Chelating Zinc decreased islet amyloidal polypeptide deposition in beta cell in vivo and in vitro
He Tiana,c,Man-Li Zhonga,Zhong-Yan Shanb,Wei-Ping Tengb, Zhi-Hong Chia,Jing-Wei Xiea, Tao Wanga, Juan Tiana, Na Xina, Zhan-You Wanga,b﹡
a
Department of Pathophysiology, China Medical University, Shenyang, China
b
Key Laboratory of Endocrine Diseases of Liaoning Province, China Medical
University, Shenyang, China c
Department of Histology and Embryology, Jinzhou Medical University, Jinzhou,
China
* To whom correspondence should be addressed: Zhan-You Wang, Ph.D. Department of Pathophysiology China Medical University No. 77. Puhe Road Shenyang, 110819, P. R. China Tel: +86-24-23256666 5521 E-mail: [email protected]
Highlights The pathological deposition of islet amyloidal polypeptide (IAPP) could be an important factor in the survival of beta cells and in insulin secretion.

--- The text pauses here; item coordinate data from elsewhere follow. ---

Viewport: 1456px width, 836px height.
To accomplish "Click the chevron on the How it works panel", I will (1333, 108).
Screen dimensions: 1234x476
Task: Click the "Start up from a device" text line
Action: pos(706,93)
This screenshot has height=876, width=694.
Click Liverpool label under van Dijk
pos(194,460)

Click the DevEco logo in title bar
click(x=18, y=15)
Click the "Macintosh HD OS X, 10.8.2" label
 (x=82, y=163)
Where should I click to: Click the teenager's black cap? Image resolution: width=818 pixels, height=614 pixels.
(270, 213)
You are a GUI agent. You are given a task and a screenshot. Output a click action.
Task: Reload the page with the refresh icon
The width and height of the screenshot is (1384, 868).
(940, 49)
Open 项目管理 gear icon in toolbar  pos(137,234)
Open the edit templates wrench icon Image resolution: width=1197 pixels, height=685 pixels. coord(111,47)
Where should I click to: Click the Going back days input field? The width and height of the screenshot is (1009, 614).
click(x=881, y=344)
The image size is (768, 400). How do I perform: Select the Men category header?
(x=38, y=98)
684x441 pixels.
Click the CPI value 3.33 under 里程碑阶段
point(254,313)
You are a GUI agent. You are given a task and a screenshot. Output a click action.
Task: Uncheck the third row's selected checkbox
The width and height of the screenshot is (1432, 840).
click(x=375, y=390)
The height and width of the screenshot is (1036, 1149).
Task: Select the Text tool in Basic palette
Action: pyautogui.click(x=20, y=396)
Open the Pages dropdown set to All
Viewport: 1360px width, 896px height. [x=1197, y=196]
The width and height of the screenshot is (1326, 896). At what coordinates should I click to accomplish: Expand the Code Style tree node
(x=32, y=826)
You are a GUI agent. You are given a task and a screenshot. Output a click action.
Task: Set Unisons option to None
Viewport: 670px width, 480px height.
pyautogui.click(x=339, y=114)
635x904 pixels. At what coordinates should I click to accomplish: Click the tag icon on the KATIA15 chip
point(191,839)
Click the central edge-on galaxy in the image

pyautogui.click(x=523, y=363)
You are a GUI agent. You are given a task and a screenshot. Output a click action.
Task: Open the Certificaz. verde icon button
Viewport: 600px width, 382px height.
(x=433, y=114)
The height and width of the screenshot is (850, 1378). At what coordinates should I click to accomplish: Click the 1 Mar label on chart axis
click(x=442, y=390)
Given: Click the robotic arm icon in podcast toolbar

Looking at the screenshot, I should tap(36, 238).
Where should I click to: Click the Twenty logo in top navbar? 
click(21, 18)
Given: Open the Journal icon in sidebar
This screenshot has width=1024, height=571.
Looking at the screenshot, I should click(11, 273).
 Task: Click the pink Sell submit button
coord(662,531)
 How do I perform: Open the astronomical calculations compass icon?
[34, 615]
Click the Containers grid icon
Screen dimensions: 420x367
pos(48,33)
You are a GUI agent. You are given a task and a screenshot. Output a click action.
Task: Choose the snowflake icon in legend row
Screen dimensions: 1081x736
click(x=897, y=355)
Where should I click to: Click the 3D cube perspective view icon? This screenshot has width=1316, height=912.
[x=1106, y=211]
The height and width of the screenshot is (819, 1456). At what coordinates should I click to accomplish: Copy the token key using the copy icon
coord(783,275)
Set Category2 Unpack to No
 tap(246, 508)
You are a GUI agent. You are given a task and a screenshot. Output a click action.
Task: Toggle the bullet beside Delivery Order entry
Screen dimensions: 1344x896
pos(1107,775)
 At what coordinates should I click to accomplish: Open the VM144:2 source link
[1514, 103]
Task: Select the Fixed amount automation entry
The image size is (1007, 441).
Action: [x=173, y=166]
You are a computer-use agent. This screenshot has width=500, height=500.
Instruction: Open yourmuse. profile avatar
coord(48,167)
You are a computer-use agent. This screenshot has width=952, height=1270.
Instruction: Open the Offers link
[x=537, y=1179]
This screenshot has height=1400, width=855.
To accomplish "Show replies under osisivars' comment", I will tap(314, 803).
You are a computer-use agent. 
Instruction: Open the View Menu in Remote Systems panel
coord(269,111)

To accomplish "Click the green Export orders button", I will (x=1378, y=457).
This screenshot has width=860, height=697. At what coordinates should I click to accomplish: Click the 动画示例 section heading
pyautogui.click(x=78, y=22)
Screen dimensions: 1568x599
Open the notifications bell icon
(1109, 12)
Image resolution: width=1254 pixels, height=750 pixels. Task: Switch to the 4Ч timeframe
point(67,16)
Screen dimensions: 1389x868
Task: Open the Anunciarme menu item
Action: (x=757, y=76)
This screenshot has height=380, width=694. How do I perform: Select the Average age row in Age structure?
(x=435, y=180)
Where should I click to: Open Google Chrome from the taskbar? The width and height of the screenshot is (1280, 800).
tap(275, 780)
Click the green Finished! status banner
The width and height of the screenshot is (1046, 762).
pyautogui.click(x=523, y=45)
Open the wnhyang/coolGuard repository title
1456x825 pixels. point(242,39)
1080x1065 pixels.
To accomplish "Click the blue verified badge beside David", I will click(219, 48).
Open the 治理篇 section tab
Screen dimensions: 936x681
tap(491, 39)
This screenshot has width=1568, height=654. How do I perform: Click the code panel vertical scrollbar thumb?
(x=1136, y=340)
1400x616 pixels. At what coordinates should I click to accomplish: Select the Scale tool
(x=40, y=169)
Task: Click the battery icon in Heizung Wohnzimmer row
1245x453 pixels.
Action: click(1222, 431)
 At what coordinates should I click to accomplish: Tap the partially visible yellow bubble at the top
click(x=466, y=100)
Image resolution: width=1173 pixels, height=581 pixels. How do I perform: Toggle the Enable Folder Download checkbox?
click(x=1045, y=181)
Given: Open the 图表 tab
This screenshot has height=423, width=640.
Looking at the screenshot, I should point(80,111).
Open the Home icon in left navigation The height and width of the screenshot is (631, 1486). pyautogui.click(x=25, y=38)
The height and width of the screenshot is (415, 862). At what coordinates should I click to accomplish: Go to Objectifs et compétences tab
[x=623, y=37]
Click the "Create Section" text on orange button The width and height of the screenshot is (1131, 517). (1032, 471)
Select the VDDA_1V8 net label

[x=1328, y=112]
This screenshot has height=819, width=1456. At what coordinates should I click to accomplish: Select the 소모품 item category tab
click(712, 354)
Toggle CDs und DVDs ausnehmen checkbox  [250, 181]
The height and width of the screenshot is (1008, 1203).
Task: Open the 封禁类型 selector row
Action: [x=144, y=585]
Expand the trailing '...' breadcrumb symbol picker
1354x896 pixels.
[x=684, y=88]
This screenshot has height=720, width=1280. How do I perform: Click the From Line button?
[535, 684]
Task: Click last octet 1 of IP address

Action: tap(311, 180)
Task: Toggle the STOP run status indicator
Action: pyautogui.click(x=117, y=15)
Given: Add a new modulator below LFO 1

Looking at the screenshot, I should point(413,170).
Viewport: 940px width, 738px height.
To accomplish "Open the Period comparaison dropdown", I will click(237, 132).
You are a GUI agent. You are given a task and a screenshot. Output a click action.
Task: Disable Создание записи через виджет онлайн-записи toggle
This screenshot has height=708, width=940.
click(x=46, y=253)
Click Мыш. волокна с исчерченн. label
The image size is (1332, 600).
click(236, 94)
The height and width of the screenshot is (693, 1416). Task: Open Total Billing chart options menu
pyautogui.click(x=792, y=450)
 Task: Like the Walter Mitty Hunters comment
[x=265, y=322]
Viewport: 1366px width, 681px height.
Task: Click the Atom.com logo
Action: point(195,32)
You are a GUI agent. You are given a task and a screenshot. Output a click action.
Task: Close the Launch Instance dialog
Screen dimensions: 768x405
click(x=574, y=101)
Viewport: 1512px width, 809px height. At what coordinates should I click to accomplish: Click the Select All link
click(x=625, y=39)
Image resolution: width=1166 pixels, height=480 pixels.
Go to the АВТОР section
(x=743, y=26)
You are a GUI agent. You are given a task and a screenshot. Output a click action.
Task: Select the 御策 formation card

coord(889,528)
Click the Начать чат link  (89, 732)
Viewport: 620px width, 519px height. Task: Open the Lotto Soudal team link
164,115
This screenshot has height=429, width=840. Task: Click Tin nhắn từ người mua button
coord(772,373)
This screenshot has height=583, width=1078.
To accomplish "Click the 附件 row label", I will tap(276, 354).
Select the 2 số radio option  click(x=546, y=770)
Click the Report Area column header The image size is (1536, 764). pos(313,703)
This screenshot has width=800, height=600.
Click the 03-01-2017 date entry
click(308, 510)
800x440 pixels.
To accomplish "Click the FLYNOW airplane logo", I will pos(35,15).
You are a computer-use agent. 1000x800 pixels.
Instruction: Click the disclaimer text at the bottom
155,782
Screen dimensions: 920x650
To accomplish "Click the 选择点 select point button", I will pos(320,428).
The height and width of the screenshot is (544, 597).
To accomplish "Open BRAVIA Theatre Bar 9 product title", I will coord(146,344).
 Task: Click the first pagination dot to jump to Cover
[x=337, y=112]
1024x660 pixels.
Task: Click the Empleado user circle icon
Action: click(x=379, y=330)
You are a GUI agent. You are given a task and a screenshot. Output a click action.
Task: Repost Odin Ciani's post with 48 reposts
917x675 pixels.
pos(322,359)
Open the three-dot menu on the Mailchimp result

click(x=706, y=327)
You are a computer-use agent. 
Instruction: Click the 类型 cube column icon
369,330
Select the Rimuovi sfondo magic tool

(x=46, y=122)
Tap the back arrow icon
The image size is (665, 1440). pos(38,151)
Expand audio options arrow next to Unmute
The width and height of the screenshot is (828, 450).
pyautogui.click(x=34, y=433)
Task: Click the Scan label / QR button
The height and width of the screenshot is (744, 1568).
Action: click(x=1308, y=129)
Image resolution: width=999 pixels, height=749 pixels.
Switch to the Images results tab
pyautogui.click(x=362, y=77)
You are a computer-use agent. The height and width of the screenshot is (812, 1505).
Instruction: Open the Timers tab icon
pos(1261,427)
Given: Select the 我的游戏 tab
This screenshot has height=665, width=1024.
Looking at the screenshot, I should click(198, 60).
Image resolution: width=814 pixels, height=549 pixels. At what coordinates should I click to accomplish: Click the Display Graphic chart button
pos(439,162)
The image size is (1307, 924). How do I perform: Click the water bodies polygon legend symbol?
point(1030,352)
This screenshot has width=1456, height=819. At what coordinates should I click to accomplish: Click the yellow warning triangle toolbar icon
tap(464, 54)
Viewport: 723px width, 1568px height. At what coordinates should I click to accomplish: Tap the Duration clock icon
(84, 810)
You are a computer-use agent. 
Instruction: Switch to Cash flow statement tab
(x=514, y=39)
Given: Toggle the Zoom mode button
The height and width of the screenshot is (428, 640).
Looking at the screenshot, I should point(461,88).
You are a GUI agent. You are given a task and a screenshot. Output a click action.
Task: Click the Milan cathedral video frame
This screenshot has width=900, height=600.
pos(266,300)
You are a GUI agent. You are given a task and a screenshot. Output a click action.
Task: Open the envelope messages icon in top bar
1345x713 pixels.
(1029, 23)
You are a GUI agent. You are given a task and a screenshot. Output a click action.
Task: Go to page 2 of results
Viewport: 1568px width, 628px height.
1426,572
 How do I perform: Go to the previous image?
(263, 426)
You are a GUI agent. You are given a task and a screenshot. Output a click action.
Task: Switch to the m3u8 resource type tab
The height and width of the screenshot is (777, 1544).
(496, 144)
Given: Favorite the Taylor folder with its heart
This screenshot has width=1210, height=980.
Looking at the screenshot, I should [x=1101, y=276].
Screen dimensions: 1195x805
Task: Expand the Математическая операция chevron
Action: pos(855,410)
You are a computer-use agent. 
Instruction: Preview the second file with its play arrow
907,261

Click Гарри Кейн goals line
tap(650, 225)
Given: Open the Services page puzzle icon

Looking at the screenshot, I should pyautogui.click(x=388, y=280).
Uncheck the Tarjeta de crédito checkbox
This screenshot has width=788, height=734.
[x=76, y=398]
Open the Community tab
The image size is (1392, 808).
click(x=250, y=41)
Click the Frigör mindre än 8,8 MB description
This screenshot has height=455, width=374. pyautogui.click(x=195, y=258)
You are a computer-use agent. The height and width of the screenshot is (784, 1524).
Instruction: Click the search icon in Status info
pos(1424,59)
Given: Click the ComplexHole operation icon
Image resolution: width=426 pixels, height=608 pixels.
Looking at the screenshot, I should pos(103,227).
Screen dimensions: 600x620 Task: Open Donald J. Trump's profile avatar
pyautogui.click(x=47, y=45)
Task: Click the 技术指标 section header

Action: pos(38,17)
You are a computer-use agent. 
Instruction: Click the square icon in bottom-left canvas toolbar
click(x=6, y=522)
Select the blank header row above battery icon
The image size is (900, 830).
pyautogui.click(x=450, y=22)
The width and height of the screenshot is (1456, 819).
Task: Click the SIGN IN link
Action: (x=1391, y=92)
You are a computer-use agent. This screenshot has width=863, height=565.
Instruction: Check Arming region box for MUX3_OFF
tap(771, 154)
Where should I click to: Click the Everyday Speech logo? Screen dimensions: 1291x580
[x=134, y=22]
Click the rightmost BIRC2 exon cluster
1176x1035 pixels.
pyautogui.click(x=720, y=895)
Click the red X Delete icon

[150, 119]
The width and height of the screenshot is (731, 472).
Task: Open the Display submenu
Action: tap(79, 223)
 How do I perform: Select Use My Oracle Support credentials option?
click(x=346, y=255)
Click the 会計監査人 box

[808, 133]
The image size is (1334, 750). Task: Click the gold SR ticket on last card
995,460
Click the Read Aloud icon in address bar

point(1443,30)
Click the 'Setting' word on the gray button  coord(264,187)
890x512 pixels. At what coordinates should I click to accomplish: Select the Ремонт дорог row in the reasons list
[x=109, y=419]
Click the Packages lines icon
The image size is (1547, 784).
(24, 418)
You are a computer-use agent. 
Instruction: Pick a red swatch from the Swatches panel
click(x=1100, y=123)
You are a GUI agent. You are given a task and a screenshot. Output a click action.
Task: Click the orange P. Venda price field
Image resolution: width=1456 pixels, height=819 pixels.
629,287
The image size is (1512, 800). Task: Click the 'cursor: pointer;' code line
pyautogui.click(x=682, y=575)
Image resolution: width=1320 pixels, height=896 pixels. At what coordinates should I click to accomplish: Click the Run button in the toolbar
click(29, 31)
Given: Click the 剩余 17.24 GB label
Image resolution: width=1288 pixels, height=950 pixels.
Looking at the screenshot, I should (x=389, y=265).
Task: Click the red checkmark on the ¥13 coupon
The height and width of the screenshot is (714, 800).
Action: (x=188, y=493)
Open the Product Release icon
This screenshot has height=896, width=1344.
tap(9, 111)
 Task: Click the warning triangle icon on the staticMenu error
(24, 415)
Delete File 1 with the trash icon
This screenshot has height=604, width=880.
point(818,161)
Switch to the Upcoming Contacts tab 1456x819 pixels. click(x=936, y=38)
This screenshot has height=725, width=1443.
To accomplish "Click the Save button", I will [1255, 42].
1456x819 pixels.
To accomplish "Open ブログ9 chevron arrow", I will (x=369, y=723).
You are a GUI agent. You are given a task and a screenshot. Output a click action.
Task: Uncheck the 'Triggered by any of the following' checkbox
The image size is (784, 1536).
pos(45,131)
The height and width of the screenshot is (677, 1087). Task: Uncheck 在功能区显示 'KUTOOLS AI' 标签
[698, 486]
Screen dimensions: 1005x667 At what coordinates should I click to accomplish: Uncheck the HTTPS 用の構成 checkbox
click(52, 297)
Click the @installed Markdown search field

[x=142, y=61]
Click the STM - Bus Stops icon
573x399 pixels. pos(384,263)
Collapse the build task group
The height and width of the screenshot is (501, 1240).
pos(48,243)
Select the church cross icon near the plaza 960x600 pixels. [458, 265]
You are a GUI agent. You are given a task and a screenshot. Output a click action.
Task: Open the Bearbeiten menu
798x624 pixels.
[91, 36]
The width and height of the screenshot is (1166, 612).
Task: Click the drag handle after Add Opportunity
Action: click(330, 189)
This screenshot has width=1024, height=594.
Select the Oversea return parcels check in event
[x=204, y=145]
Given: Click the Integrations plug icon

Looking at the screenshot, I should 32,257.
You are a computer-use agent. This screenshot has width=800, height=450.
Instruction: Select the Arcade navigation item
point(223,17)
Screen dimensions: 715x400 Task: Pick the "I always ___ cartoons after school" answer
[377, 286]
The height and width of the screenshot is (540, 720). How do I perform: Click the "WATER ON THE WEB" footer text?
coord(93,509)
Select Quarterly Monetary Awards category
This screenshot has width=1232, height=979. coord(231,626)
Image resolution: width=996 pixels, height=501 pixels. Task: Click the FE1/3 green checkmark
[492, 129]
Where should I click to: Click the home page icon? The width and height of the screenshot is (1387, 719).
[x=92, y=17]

Synthesis and metabolism of IAPP is closely related to zinc, and the abnormal accumulation of zinc in islet beta cells could be an important factor in amyloid deposition. In this manuscript, we delineated that zinc chelators markedly reduced the expression levels of IAPP and increased the levels of insulin in hIAPP-INS-1 cells and hIAPP mice. The present data indicate that zinc chelator is able to reduce the expression of IAPP, regulating the homeostasis of zinc may be become a new strategy in diabetes mellitus therapy.
Abstract The pathological deposition of islet amyloidal polypeptide (IAPP) could be an important factor in the survival of beta cells and in insulin secretion. The synthesis and metabolism of IAPP is closely related to zinc, and the abnormal accumulation of zinc in islet beta cells could be an important factor in amyloid deposition. Regulating the homeostasis of zinc in diabetes mellitus (DM) patients and maintaining the dynamic balance of the generation and degradation of IAPP, could become a new strategy in DM therapy. To verify the effects of zinc on IAPP and the mechanisms by which zinc controls IAPP deposition, human(h)IAPP transgenic mice and hIAPP transfection insulin-producing beta cell lines (INS-1) were used in this study. Clioquinol (CQ) and TPEN (zinc chelators) were either given to the mice directly or injected into the cells. By means of immunofluorescence double-staining and the western blot analysis, we showed that CQ treatment in hIAPP mice markedly reduced the expression levels of IAPP and increased the levels of insulin. In hIAPP-INS-1 cells treated with TPEN, the expression of IAPP was significantly lower than that of the control group, but the insulin level was higher. Collectively, the present data indicate that a zinc chelator is able to reduce the expression of IAPP in hIAPP transgenic mice and hIAPP-INS-1 cells.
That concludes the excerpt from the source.